Fresh infected larvae were collected from the field. After determining the species identity they were dissected to extract their infective contents. Wet preparations were checked for general appearance and the size of the pathogenic microorganism. Fixed preparations were stained with Geimsa and Ryan-Blue modified Trichrome techniques to visualize further morphological characters. The obtained light microscopy data were used in the identification process.

Results:

The infected larvae were bulged by a whitish material filling the involved segments corresponding to a microsporidium infection. Bottle-shaped semioval spores ranged 4.33±0.19×2.67±0.12 and 4.18±0.43×2.45±0.33 micron in wet and fixed preparations, respectively. They were mostly arranged in globular structures comprised of 8 spores. These data was in favor of a species from the genus Parathelohania in the family Ambliosporidae.

Conclusion:

This is the first report of a microsporidium infection in An. superpictus. The causative agent is diagnosed as a member of the genus Parathelohania. Further identification down to the species level needs to determine its ultrastructural characteristics and the comparative analysis of ss rRNA sequence data. It is also necessary to understand the detail of the components of the transmission cycle.

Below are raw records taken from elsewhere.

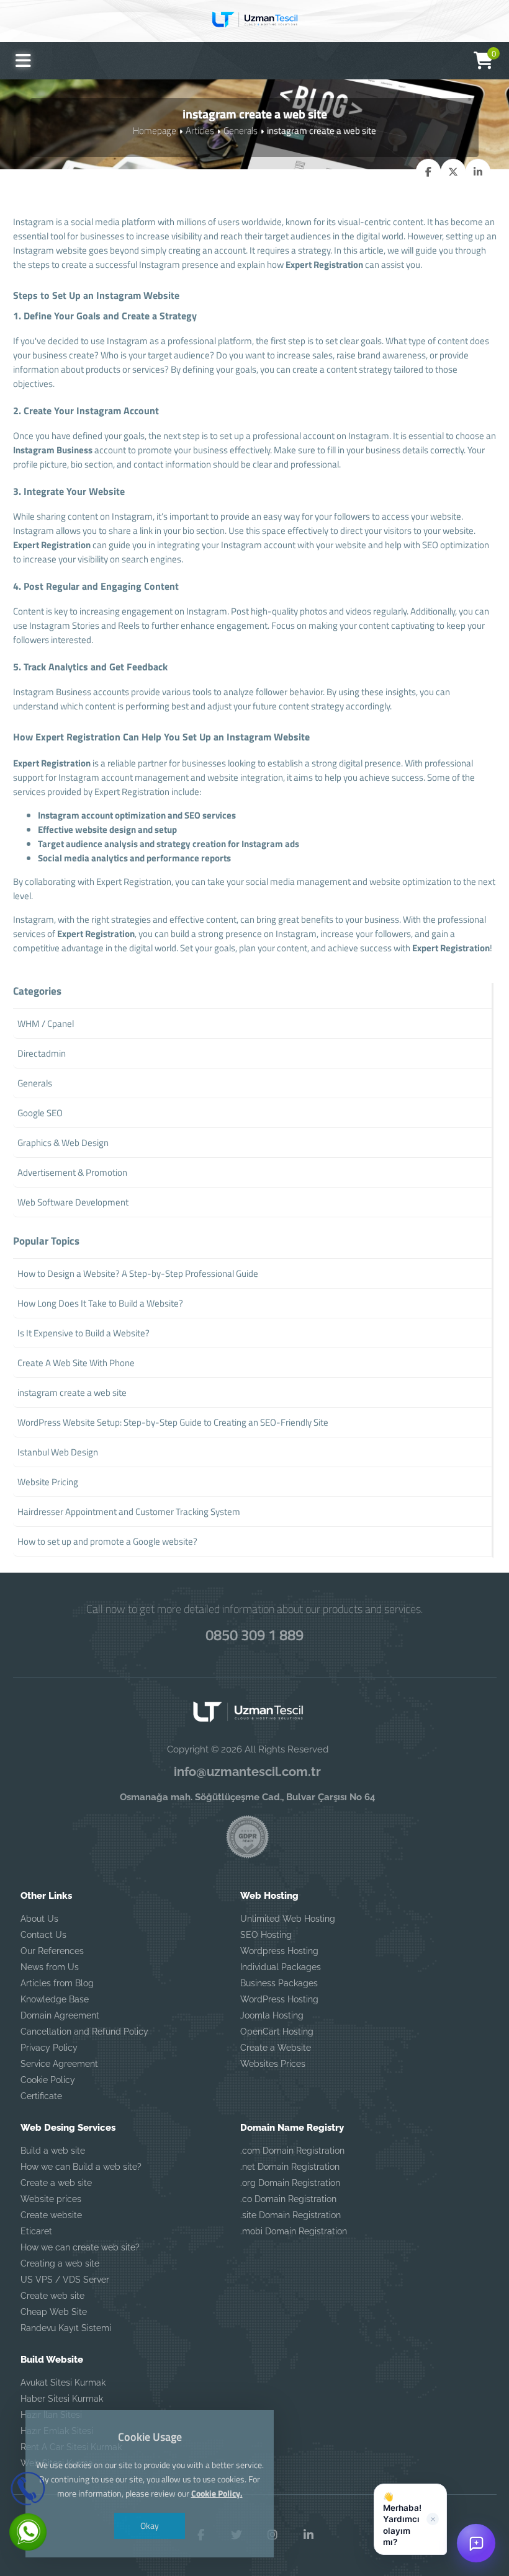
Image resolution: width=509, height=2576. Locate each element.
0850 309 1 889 (254, 1634)
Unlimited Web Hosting (287, 1919)
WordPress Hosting (279, 1999)
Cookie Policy (47, 2080)
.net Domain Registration (290, 2167)
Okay (149, 2525)
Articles (200, 130)
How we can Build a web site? (81, 2167)
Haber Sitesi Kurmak (61, 2399)
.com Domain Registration (292, 2151)
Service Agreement (59, 2064)
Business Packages (279, 1983)
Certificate (41, 2096)
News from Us (49, 1967)
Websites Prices (272, 2064)
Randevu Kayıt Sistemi (65, 2328)
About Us (39, 1919)
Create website (51, 2215)
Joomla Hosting (272, 2015)
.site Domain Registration (290, 2215)
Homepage (154, 130)
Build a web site (52, 2151)
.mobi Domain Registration (293, 2231)
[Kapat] (432, 2519)
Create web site (52, 2296)
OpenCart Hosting (276, 2031)
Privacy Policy (49, 2048)
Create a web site (56, 2183)
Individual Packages (280, 1967)
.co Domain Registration (288, 2199)
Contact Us (43, 1935)
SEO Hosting (266, 1935)
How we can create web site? (80, 2247)
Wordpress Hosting (279, 1951)
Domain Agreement (59, 2015)
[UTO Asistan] (476, 2543)
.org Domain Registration (290, 2183)
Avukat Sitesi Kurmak (63, 2382)
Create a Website (275, 2048)
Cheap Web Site (53, 2312)
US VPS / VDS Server (64, 2280)
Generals (240, 130)
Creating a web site (59, 2263)
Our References (52, 1951)
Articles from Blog (57, 1983)
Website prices (50, 2199)
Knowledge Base (54, 1999)
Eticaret (36, 2231)
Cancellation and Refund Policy (84, 2031)
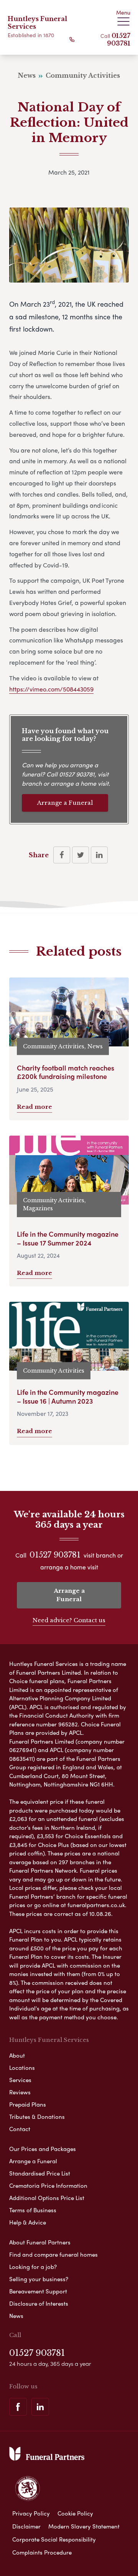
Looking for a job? (33, 2266)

Keywords: Microsporidia, Mosquito, Parathelohania, Anopheles superpictus, Iran

Introduction

Mosquitoes are of major health concern not only because of their irrititating bites but also because of the capability to transmit life-threatening diseases to human being and his livestock (Tolle 2009). While this is so, the effective control of mosquitoes is still a far-reaching dream (Ranson et al. 2010). Apart from the resistance problem, one of the main obstacles is the scarcity of control measures, which are specific and also safe to use (Kamareddine 2012). In this context, the discovery of a new event on the natural enemies of mosquitoes may be a promising occurence in the field of finding environmental-friendly control measures to overcome these troublesome insects.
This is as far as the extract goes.